Since the result one gets by reading Parquet
or CSV
files with DataFusion are arrow::record_batch::RecordBatch
es, which we already implemented in our Arrow
bindings, it seemed simple enough.
The problem that occured was that the DataFusion library uses async/await
. This is how reading a Parquet file with DataFusion looks like:
let mut ctx = ExecutionContext::new();
ctx.register_parquet("stores", "/my/data/stores.parquet").unwrap();
let df = ctx.sql("SELECT * FROM stores").unwrap();
let results: Vec<RecordBatch> = df.collect().await.unwrap();
The problem here is that we have to await
the collect()
Future to get the actual results. But await
can only be used in async
functions or blocks and it’s not possible to declare a NIF as async
.
To be able to run and wait for our Future, we needed an executor
. For this we used the Tokio runtime tokio::runtime::Runtime
, which includes a reactor and executor for running tasks.
let mut ctx = ExecutionContext::new();
ctx.register_parquet("stores", "/my/data/stores.parquet").unwrap();
let df = ctx.sql("SELECT * FROM stores").unwrap();
let rt = Runtime::new().unwrap();
let results: Vec<RecordBatch> = { rt.block_on(async { df.collect().await.unwrap() }) };
With that we had simple functionality for Arrow, Parquet, and DataFusion working. But it was still far from being useful for production.
Open Questions/Challenges
Until now, elixir-arrow is three libraries in one. Even if one would only want to use Arrow, she would still need to download and compile all dependencies for Parquet and DataFusion.
What we actually want is sperate libraries with the possibility to build on top of another.

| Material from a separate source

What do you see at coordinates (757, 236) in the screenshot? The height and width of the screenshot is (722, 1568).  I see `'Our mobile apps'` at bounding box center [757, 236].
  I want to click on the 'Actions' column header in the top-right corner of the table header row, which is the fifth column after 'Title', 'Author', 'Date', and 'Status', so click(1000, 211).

The problem is we couldn’t figure out how to make everything work if they are not part of the same library, for example having 3 Elixir libraries, each with its own Rust crate.
The desired target would be to have Arrow as a base library which can be used as base for other libraries like DataFusion, ExPolars and others.

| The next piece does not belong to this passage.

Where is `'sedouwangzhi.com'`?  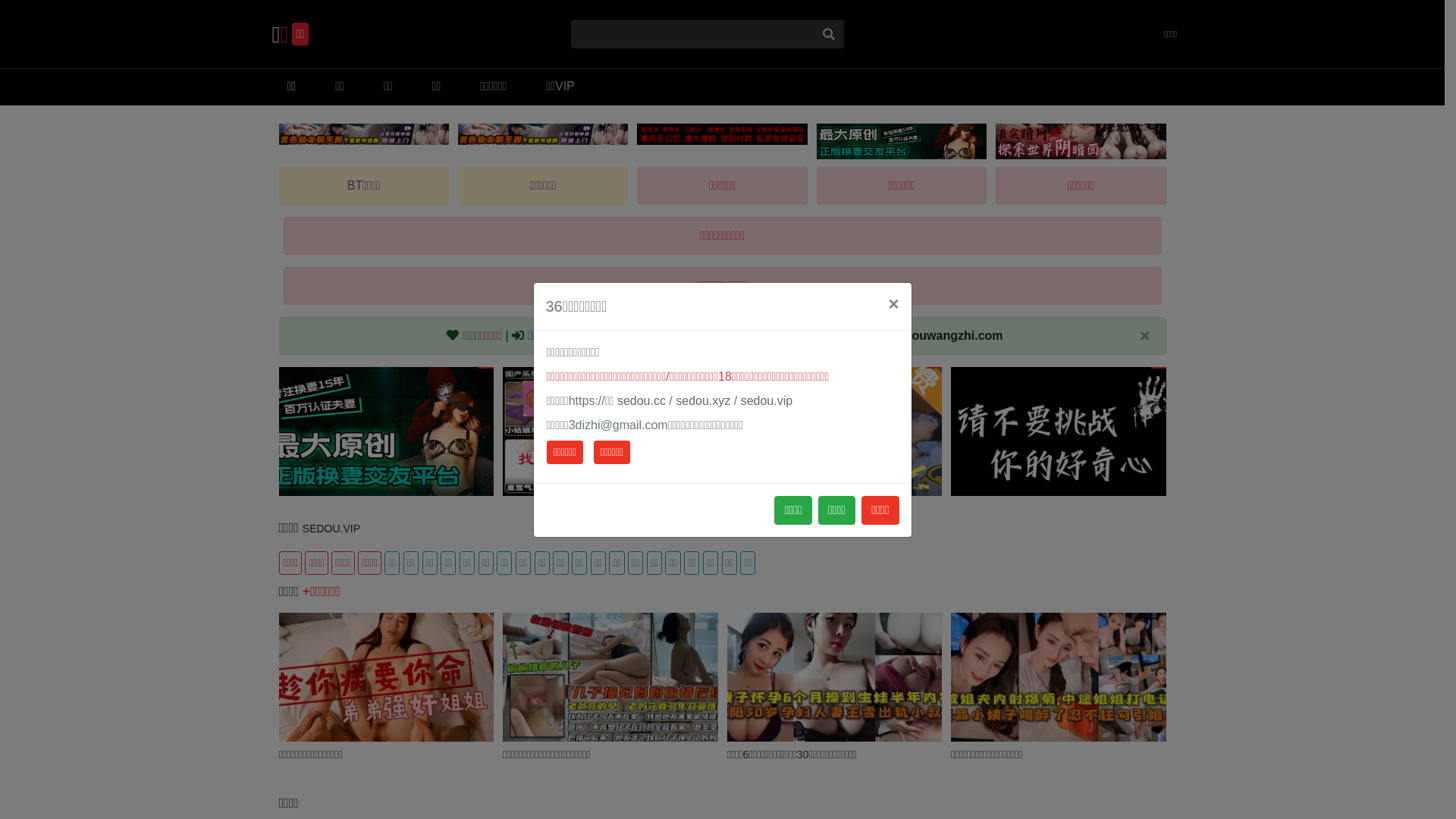 'sedouwangzhi.com' is located at coordinates (946, 334).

But when we tried to import
structs from one NIF to another we got issues while compiling. The linking fails because some symbols are now defined multiple times.
We also tried to create an extra Rust library, which is then used by the Rust crates of the Elixir libraries:
In this scenario we still have to register all resources we want to use in each of the libs separately with the rustler::resource!
macro. But when trying to pass a RecordBatchResource
we obtained from our DataFusion
lib to our Arrow
lib, the Arrow
lib doesn’t understand the resource, which results in an ArgumentError
.
If it is really not possible to build Elixir libraries with Rustler bindings on top of each other, then continuing with the current approach to bring Arrow et. al. to Elixir doesn’t make much sense. One huge benefit of Arrow is the possibility to share data without any serialization overhead. But if it would be necessary to transform data back and forth between Rust and Elixir to be able to use libraries like Arrow, DataFusion and ExPolars together, then the whole advantage would be lost.
So while Rust and Elixir are a pretty good team, I’m not sure if Rustler is the way to go in bringing the Arrow Ecosystem to Elixir.